Penso che, sia pure con rammarico, siamo costretti a riconoscere che il sistema fiscale è complesso perché non è frutto di un progetto organico. L’avvio della fattura elettronica ci aveva fatto sperare in un cambio di rotta, in una nuova era. Abbiamo partecipato, Agenzia Entrate in testa, al Forum italiano della fatturazione Elettronica, un bel consesso in cui poter discutere sia le nuove norme che le relative interpretazioni. Dopo un avvio scoppiettante e produttivo, molti degli stakehloders partecipanti hanno fatto prevalere logiche corporative, sia politiche che economiche, e la fattura elettronica è poco alla volta diventata un’isola che si sta tentando di collegare alla terraferma con ponti “volanti”, che mostrano segni di inevitabile debolezza e che soprattutto ci allontanano dalla speranza di assistere alla effettiva e concreta abrogazione dei registri IVA, sostituiti dai flussi telematici.
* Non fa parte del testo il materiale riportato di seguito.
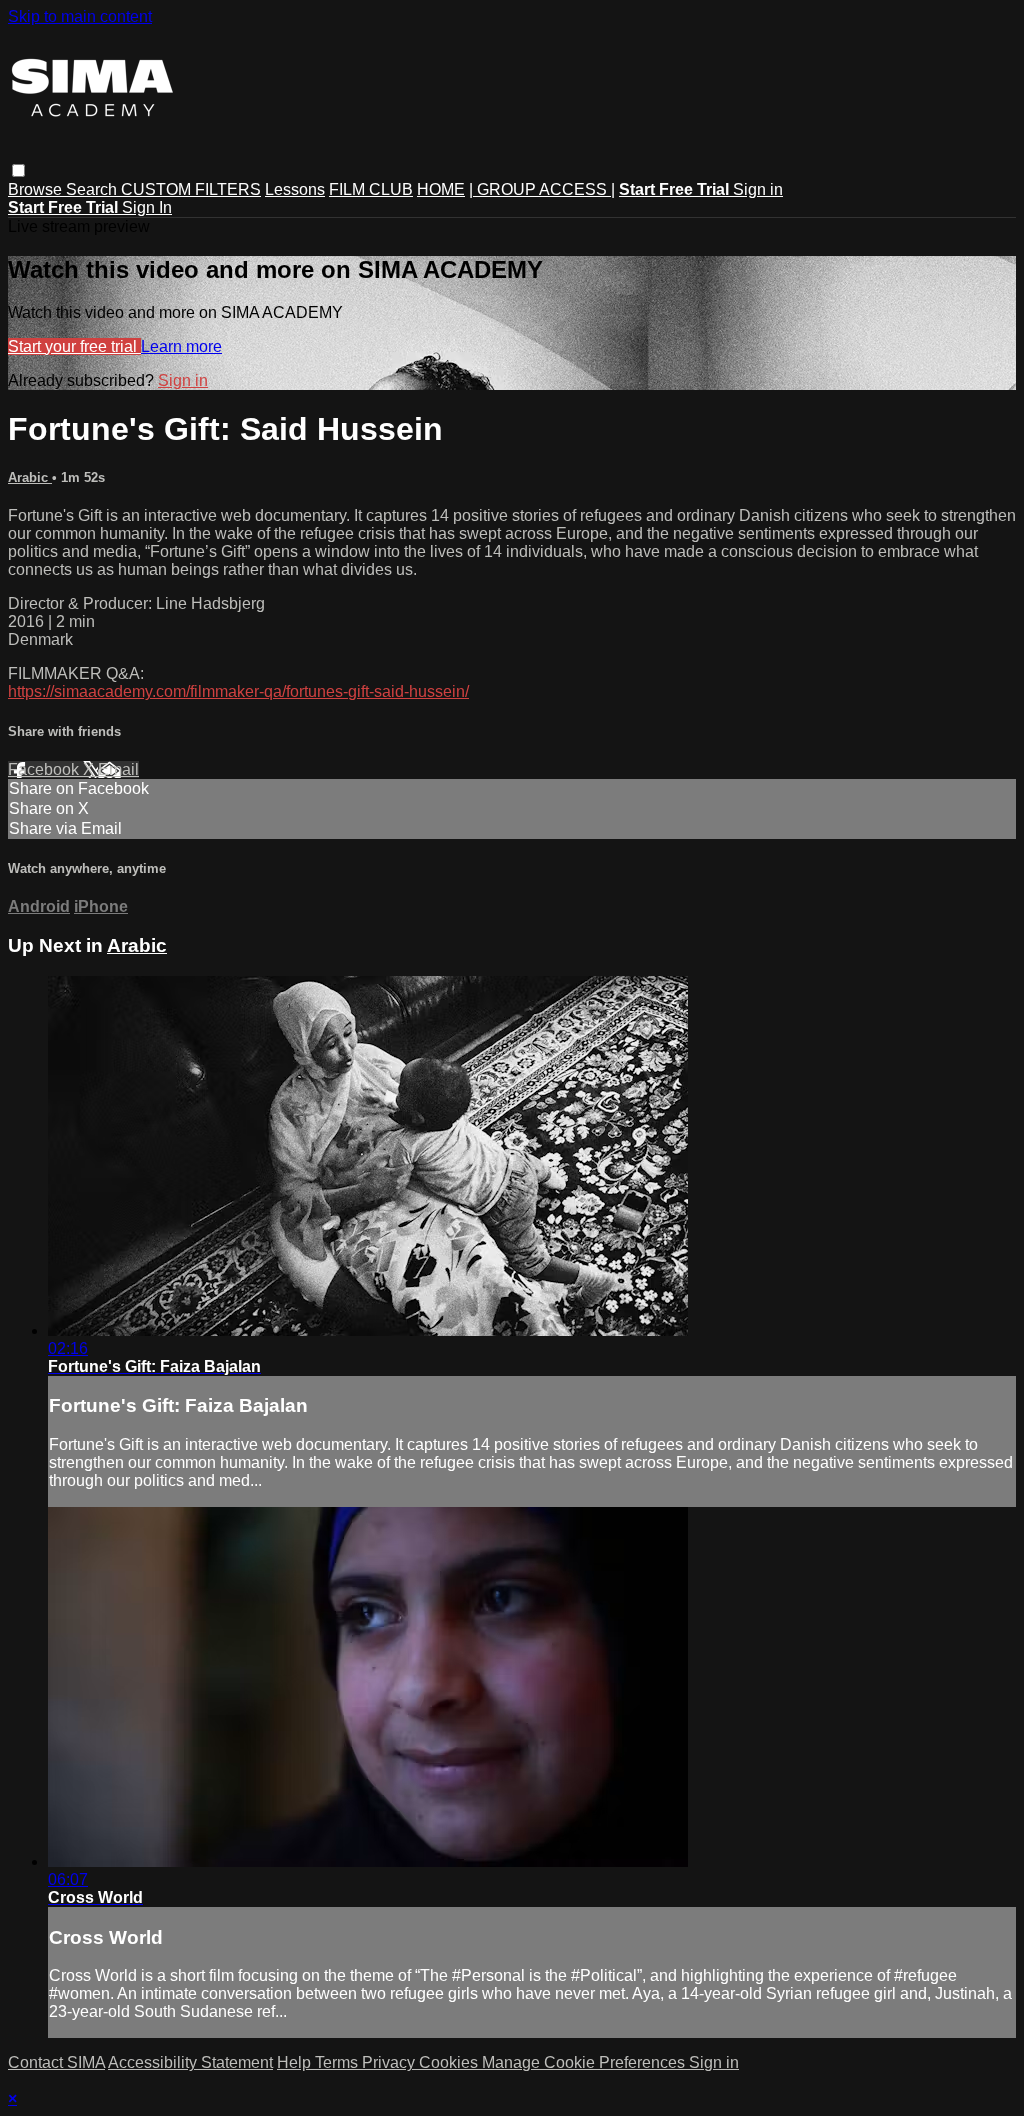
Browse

Le richieste di proroghe e differimenti[4] e la esigenza di cogliere l’attimo propizio per dare una accelerata al business[5] hanno contraddistinto la fase centrale di vita di questo pregevole organismo, ed adesso sembra che la preoccupazione principale sia quella di non modificare lo status quo raggiunto dalle software houses, e cito per tutti la mancata attuazione della norma che avrebbe evitato la conservazione delle fatture elettroniche.

Mi riferisco in particolare al disposto di cui al comma 6-bis dell’articolo 1 del Decreto Legislativo 127/2015 che prevede: “Gli obblighi di conservazione previsti dall’articolo 3 del decreto del Ministro dell’economia e delle finanze 17 giugno 2014, pubblicato nella Gazzetta Ufficiale n. 146 del 26 giugno 2014, si intendono soddisfatti per tutte le fatture elettroniche nonché per tutti i documenti informatici trasmessi attraverso il Sistema di Interscambio di cui all’articolo 1, comma 211, della legge 24 dicembre 2007, n. 244, e memorizzati dall’Agenzia delle entrate. I tempi e le modalità di applicazione della presente disposizione, anche in relazione agli obblighi contenuti nell’articolo 5 del citato decreto ministeriale 17 giugno 2014, sono stabiliti con apposito provvedimento del direttore dell’Agenzia delle entrate”. Del provvedimento ad oggi neppure l’ombra, e non ho sentito alcuna doglianza al riguardo.

_

Note

  1. Ossia l’obbligo di emissione di fattura elettronica ed esterometro
  2. Questo equilibrismo normativo è dovuto al fatto che il legislatore ha reso obbligatorie le disposizioni in tema di fatturazione elettronica anche a soggetti precedentemente esonerati, non operando direttamente sull’articolo 1 del Decreto Legislativo 127/2015, di modo che l’attuale quadro normativo in materia di fatturazione elettronica sia in parte interno al suo Decreto istitutivo, ed in parte esterna, in un Decreto legge che dovrebbe essere convertito entro breve
  3. Mi viene da pensare all’idea geniale dell’esonero della fattura elettronica per i forfettari, una “semplificazione” che alla lunga ha generato equivoci e disomogeneità operative; senza considerare che è andata in direzione diametralmente opposta rispetto alla conclamata esigenza di digitalizzazione dei processi amministrativi.
  4. E’ triste dirlo ma i rappresentanti espressi della nostra categoria hanno esordito al Forum solo chiedendo il rinvio della fatturazione elettronica ovvero lo scaglionamento in base ai volumi di affari dei contribuenti.
  5. Il business della fatturazione elettronica ha dato una accelerata notevole ai ricavi delle software houses, che in alcuni casi propongono un pacchetto il cui costo è determinato in base al numero delle fatture gestite e mandate in conservazione. Questo è un principio che stride con la caratteristica del servizio offerto, in cui il numero delle fatture (ossia lo spazio occupato) è un costo così modesto da poter essere considerato fisso e non proporzionale alle fatture.